PP惑星日本の外交官が色相悪化などを理由として次々と交代したこと、即席の外交官たちが逐次投入されたことも相まって、遅々として進んでいなかったのだ。
 これはPP惑星日本側の事情ということで、過度に追及はしなかったものの、大洋連合としては今一納得しきれない面も存在した。
サイコパス---人の心理や精神状態を数値化し、その性格や傾向を分析、理想の精神状態を構築することで治安と国家体制の維持を行う国。
最初こそ戸惑いはしたものの、自前での調査で「精神相」ともいうべき差異があることを認識し、これを受け入れることとしたのだ。
 納得しきれない面は多い。とはいえ、所詮は他国の話であり、首を突っ込むべきものではないのだ。
 国の名前や話す言葉は同じようだとしても、その中身が違うというのはこれまでも散々経験したことであるからだ。

 ともあれ、である。
 互いの基礎的な、あるいは基本的な情報交換が完了し、大洋連合の外交使節はいよいよ本題を切り出したのである。
 即ち「アポカリプス」と呼ばれる幾多の脅威との戦いについての情報開示である。
 そして、具体的にこの惑星に迫っている脅威と言えるのが「宇宙怪獣」であった。

 本来は、宇宙怪獣だけでなく、運命そのものを滅びに向かわせようとする負の無限力との戦いでもあるのだが、ここでは明かさなかった。
あまりにも荒唐無稽すぎて信じてもらえるかどうかわからなかったし、説明して納得してもらうのに時間がかかりすぎると判断したためだった。

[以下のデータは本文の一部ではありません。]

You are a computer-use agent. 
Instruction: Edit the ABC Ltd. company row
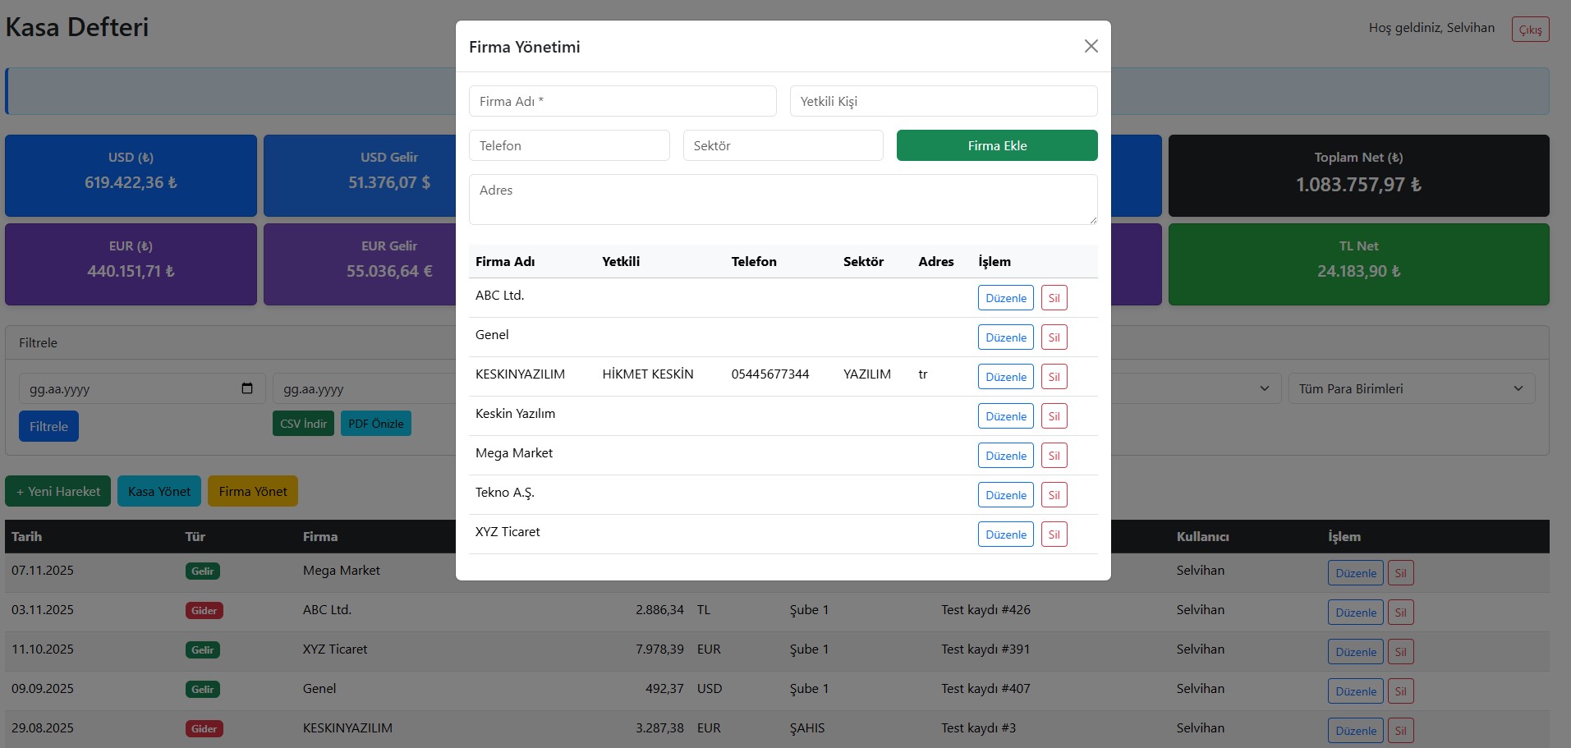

 すでに宇宙各所で地球連合はこの宇宙怪獣との間で激戦を繰り広げていた。
 加えて、その宇宙怪獣が滅ぼそうとする惑星や恒星系の住人たちと接触し、その文明の保全やエクソダスを手伝うといったこともこなしていた。
 それらは決して一筋縄ではいかない。
 強行偵察などの結果、最低でも3つ分の銀河を根城とする宇宙怪獣の群れが存在することが確認されている。
そしてそれらは地球連合の勢力圏とその周辺を丸ごと飲み込むような天文単位の包囲を作り上げ、破壊を繰り広げていた。
 ただ目的もなく、理屈も理論もなく、生命体を滅ぼす行動のみをとる生命体、全く理解しがたい。

 それが与太話だと思われないように、地球連合ではサンプルを持ち込んでいた。
 確保された兵隊級をはじめ、一般的に確認されている宇宙怪獣の個体を持ってきたのである。
 PP惑星日本でさえも、その宇宙怪獣についての情報はとても信じられなかったであろう。
 いや、正確には信じたくはなかった、というべきか。なまじ科学技術があるだけに、宇宙怪獣の出鱈目さが理解できてしまったのだ。
誤解が無いように言えば、PP惑星日本の科学力でも全容を短期間で解析することは不可能だった。
「わからないということが分かった」、あるいは「自分達では理解も解析もできない相手だと理解した」ところで止まってしまったのだ。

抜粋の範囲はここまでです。